The bank, which is raising £20bn with help from the Government to shore up its finances, said it wrote down more debt in the third quarter.
It will also conduct a review of operations that could lead to the sale or scaling back of "capital-intensive" businesses like its riskier wholesale banking operations to raise cash and focus on steadier activities.
RBS said operating profit fell 8 per cent in the third quarter. It also wrote down another £206m from credit market exposure, or £1.4bn including the £1.2bn it reclassified on to its balance sheet, adding to the £5.9bn it wrote down in the first half of the year.
Looking at the rest of 2008, the company sees little improvement.
"The group expects the economic slowdown, continuing dislocation in financial markets and measures to reduce risk on our balance sheet will adversely affect fourth-quarter and full-year results," it said. It also expects a rise in bad consumer loans and admitted it could post its first annual loss.
RBS has suffered hard from the credit crunch despite its large size because its balance sheet was already stretched by last year's victory over arch-rival Barclays in the multibillion-pound fight for the Dutch bank ABN Amro. That victory has come back to haunt RBS, as Barclays has been able to avoid taking the bailout offered to banks.
RBS accepted a package under which the Government will take £5bn in preference shares and underwrite another £15bn in ordinary shares offered to investors.
As well as the £20bn capital raising, under which the Government will get a majority stake in the bank if RBS shareholders fail to take up enough of the stock, the Edinburgh-based company is trying to raise cash by selling its insurance unit, which includes Churchill and Direct Line. That sale process, initiated six months ago, has been going anything but smoothly, with the weak dollar over most of the period making it difficult for US bidders to pay a full price and potential suitors such as Zurich Financial pulling out.
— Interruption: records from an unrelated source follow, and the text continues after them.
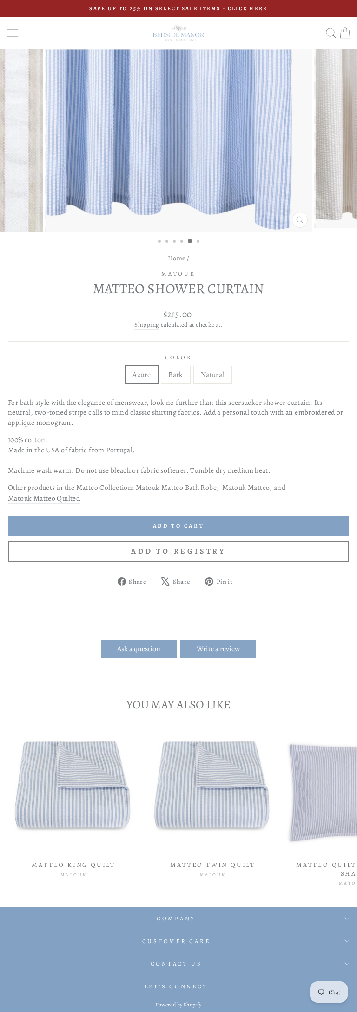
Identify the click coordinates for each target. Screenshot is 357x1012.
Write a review (218, 649)
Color (178, 357)
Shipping (146, 325)
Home (176, 258)
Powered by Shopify (178, 1004)
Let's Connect (176, 986)
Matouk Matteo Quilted (44, 498)
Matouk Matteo (246, 487)
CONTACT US (176, 963)
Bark (175, 374)
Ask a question (138, 649)
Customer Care (176, 941)
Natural (213, 374)
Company (176, 918)
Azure (141, 374)
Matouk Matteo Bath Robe (176, 487)
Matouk (178, 274)
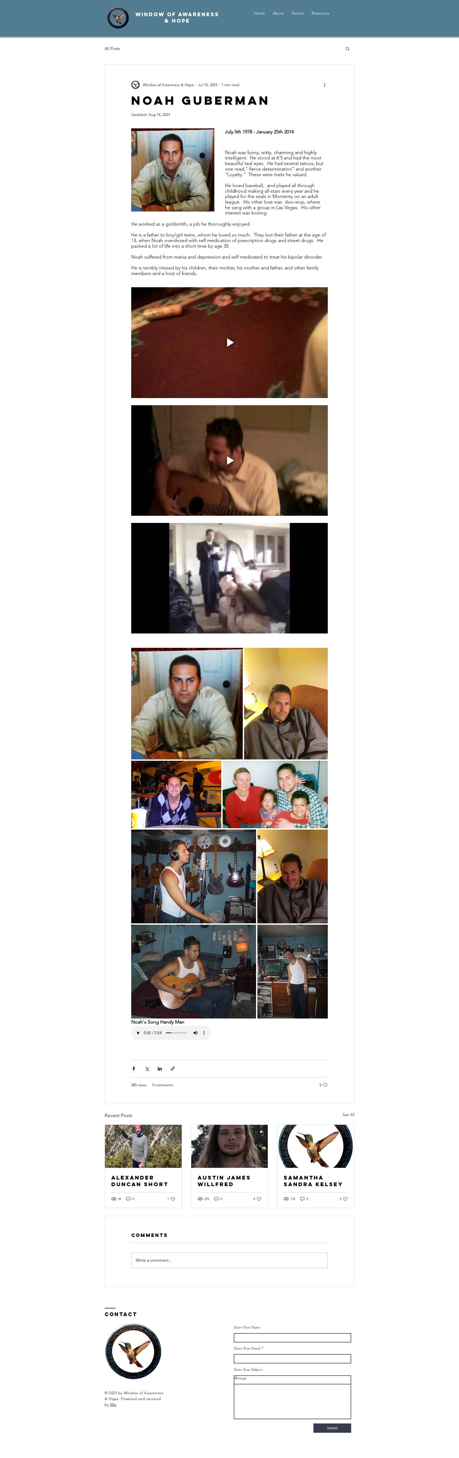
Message (240, 1378)
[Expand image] (187, 703)
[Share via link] (172, 1068)
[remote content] (177, 1033)
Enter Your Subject (248, 1369)
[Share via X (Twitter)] (146, 1068)
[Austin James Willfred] (229, 1146)
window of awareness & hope (177, 17)
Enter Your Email (247, 1348)
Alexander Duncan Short (139, 1180)
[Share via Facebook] (133, 1068)
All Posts (112, 48)
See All (348, 1114)
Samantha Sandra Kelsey (313, 1180)
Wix (113, 1404)
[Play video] (229, 342)
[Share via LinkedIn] (159, 1068)
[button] (347, 48)
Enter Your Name (247, 1327)
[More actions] (324, 85)
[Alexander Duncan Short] (143, 1146)
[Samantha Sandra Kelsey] (315, 1146)
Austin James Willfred (224, 1180)
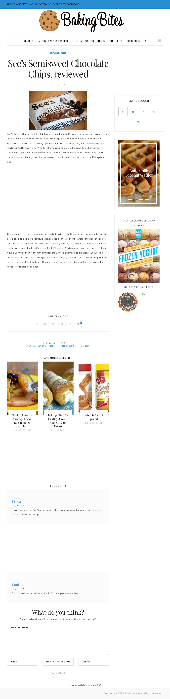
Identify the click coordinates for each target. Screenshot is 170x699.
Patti (15, 584)
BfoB (120, 41)
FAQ (31, 4)
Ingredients (105, 41)
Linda (16, 501)
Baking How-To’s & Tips (52, 41)
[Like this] (78, 324)
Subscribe (133, 41)
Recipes (28, 41)
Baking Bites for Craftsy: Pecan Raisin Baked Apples (22, 420)
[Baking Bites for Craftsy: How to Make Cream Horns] (58, 388)
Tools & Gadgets (82, 41)
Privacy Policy (43, 4)
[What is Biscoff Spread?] (94, 388)
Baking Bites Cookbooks (66, 4)
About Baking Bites (17, 4)
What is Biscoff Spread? (94, 417)
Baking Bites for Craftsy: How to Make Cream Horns (58, 420)
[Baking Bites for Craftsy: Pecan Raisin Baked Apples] (22, 388)
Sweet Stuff (58, 53)
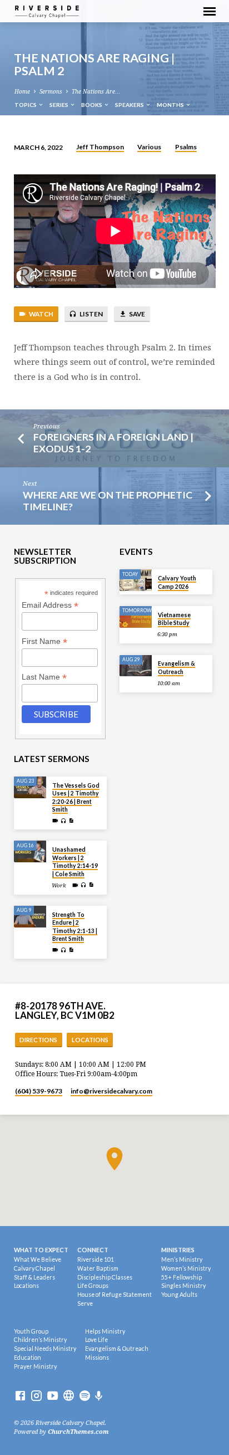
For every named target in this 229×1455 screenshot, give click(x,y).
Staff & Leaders (34, 1277)
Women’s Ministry (186, 1268)
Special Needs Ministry (45, 1348)
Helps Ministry (105, 1331)
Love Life (96, 1339)
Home (22, 92)
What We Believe (37, 1259)
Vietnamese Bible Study (174, 619)
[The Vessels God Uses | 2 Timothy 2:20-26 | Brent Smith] (30, 787)
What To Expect (41, 1249)
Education (27, 1357)
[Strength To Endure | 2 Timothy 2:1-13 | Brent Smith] (30, 916)
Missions (97, 1357)
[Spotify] (84, 1396)
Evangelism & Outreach (176, 667)
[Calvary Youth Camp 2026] (136, 580)
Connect (92, 1249)
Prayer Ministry (35, 1366)
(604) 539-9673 (38, 1091)
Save (136, 314)
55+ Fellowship (181, 1277)
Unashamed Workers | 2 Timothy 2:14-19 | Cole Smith (75, 861)
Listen (90, 314)
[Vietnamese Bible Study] (136, 617)
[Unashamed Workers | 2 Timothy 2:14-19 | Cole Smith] (30, 851)
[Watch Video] (55, 821)
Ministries (178, 1249)
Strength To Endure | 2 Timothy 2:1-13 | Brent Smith (74, 926)
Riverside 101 (95, 1259)
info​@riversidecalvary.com (111, 1091)
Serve (85, 1303)
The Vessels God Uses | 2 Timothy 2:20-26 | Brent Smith (75, 797)
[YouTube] (52, 1396)
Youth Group (31, 1331)
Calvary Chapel (34, 1268)
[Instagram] (36, 1396)
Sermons (50, 92)
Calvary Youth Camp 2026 (177, 582)
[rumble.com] (68, 1396)
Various (149, 147)
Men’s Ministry (181, 1259)
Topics (26, 104)
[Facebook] (20, 1396)
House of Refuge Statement (114, 1294)
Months (171, 104)
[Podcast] (99, 1396)
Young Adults (179, 1294)
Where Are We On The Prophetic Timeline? (107, 500)
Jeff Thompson (100, 147)
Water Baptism (97, 1268)
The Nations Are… (96, 92)
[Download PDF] (71, 821)
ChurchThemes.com (78, 1432)
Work (59, 885)
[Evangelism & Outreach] (136, 666)
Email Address (50, 605)
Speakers (130, 104)
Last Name (44, 677)
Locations (90, 1039)
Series (59, 104)
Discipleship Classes (104, 1277)
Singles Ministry (183, 1285)
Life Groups (92, 1285)
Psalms (186, 147)
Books (92, 104)
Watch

The US insurer Allstate, which is bidding for the whole business, is understood to be fighting it out with a joint bid by the buyout firm CVC and the insurer Swiss Re for a 51 per cent stake in the unit. RBS and CVC declined to comment on the matter.
RBS's chief-executive designate, Stephen Hester, said that several bidders remain in due diligence to buy all or part of the unit, but that "no deal has yet been reached".
The company plans to cut costs and will examine all its businesses to decide which to keep. Mr Hester said, however, that only the insurance unit is "currently" for sale.
RBS will initially use the business consultancy McKinsey – rather than investment banks – for the review, which could see it sell or scale down parts of its business. Mr Hester did not comment on which specific parts of the business were likely to be cut or sold. RBS expects the review to be done by June, and will provide a progress update with its full-year results in February.
Mr Hester is taking over from Sir Fred Goodwin, who announced his resignation last month along with the planned departure of chairman Sir Tom McKillop in April, as part of the UK bailout.